──────── Dataset records ────────
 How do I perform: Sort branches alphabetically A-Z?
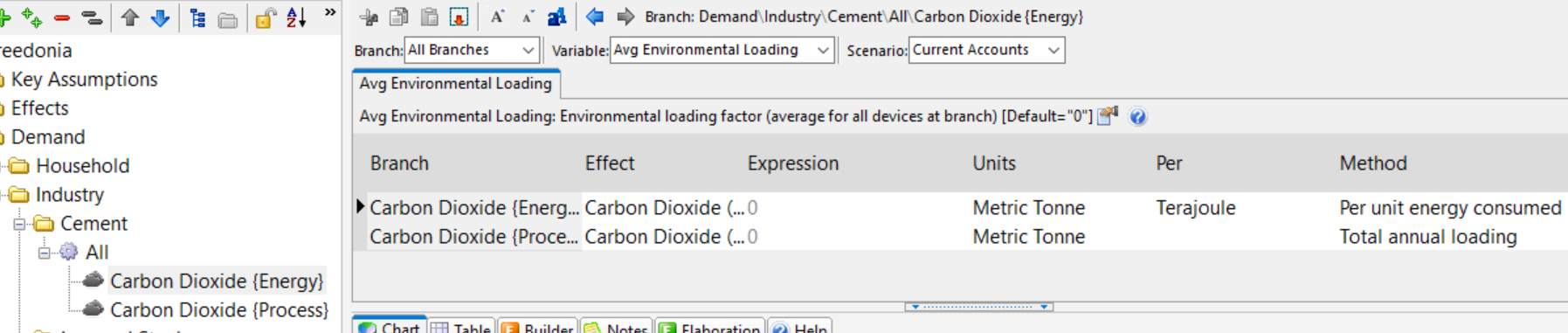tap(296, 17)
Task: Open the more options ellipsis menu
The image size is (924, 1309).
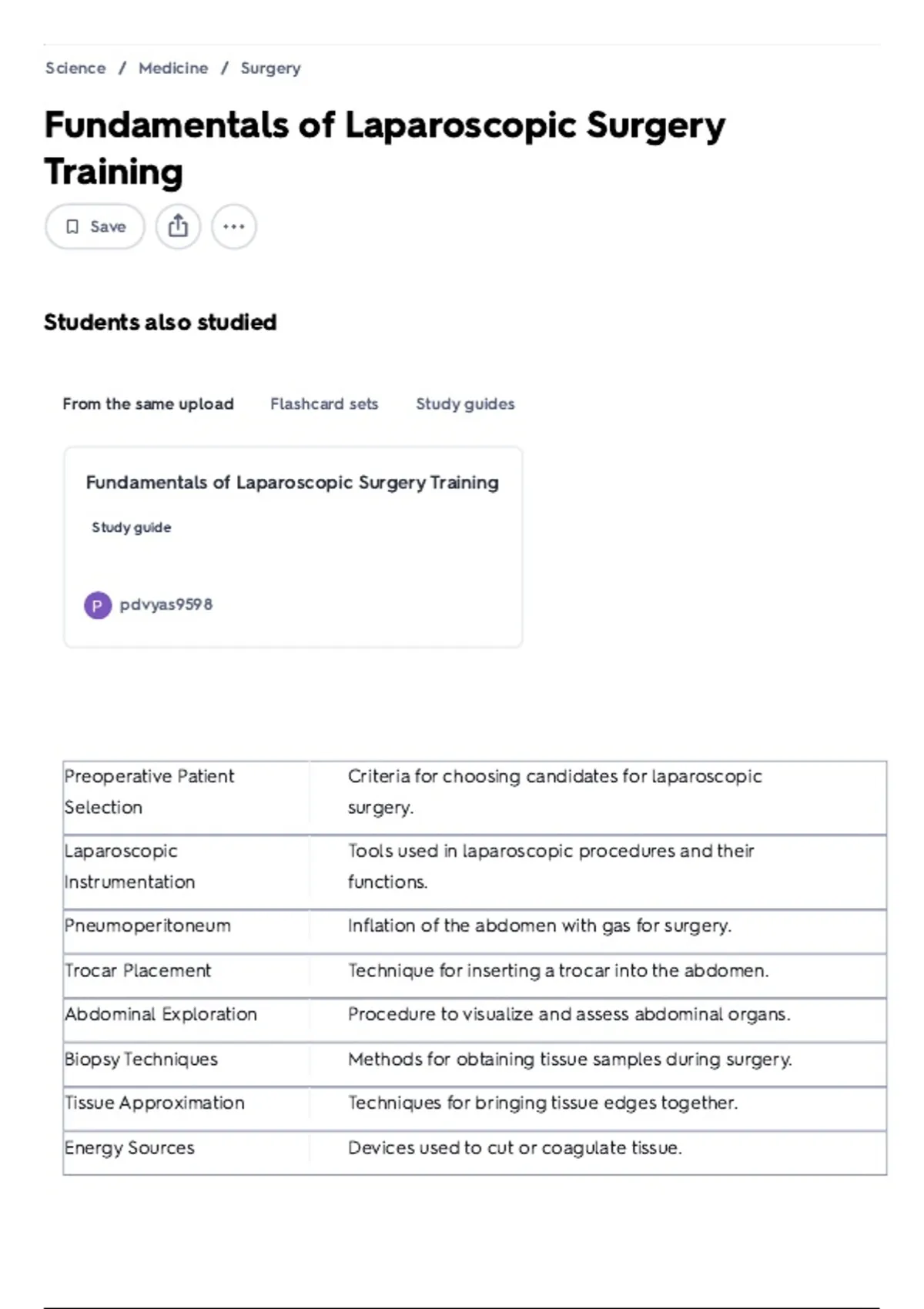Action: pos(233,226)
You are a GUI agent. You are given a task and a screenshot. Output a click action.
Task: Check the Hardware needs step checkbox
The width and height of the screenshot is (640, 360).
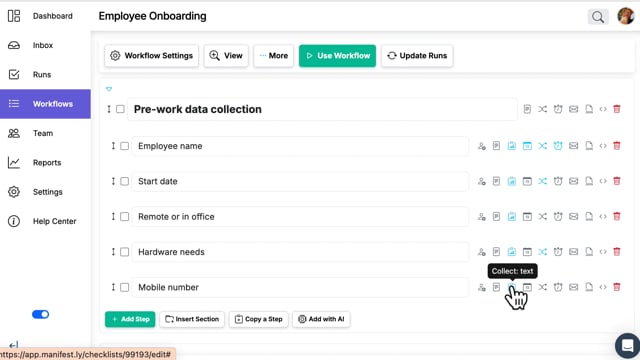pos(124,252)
────────
──────── Dataset records ────────
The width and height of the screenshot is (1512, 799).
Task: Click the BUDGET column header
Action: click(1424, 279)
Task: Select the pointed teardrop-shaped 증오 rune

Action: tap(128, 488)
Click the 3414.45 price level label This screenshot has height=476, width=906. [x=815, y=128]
────────
──────── Dataset records ────────
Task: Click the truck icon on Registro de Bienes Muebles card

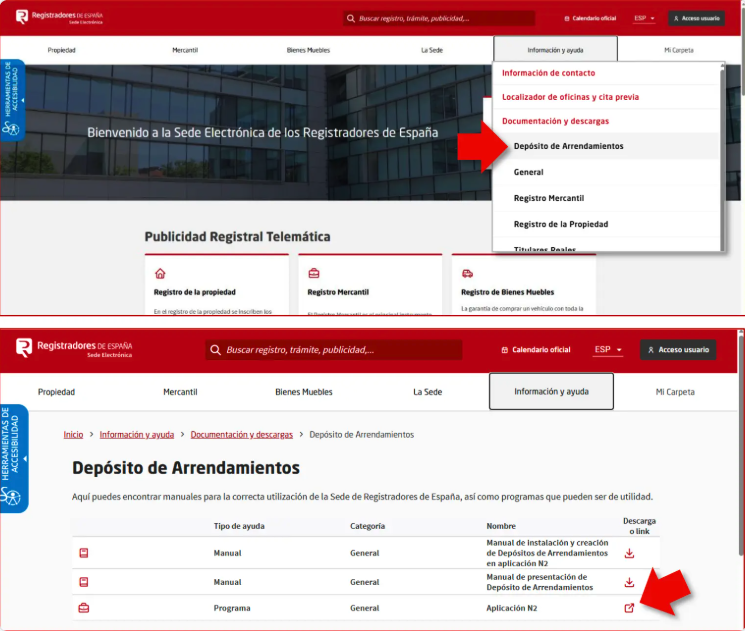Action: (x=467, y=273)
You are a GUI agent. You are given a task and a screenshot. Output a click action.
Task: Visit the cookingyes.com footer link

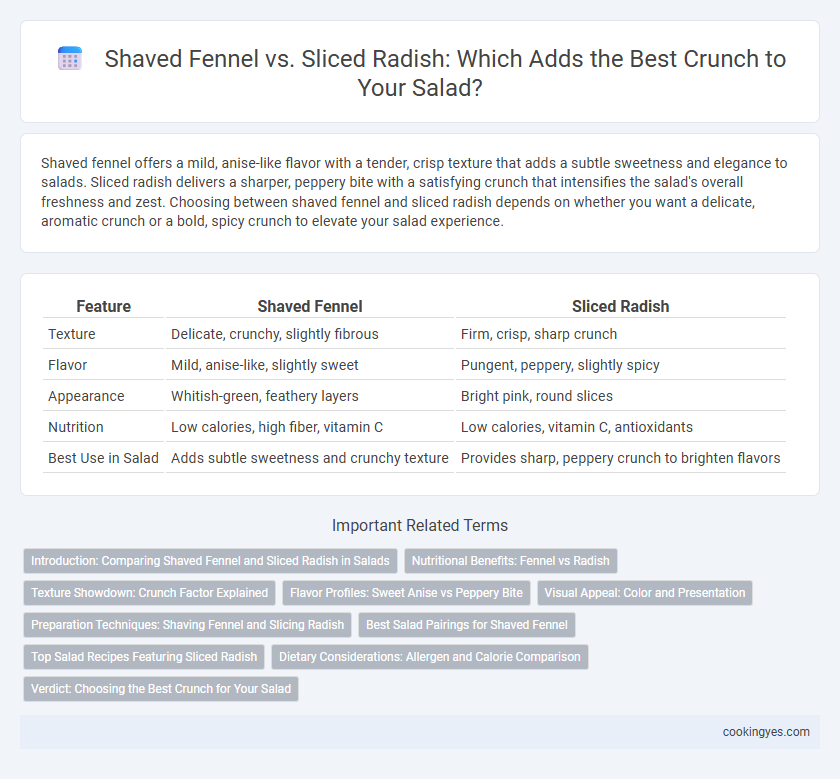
────────
Can you shift every coordinate in the answers by 41 and give the records again, requests included, beginning at the line that has "Task: Click the truck" and stopping after the line that has "Task: Visit the cookingyes.com footer link"? Leave the pictures out.

- [Written reply]
Task: Click the truck icon on Registro de Bienes Muebles card

Action: (x=508, y=314)
You are a GUI agent. You are given a task and a screenshot. Output a click action.
Task: Visit the cookingyes.com footer link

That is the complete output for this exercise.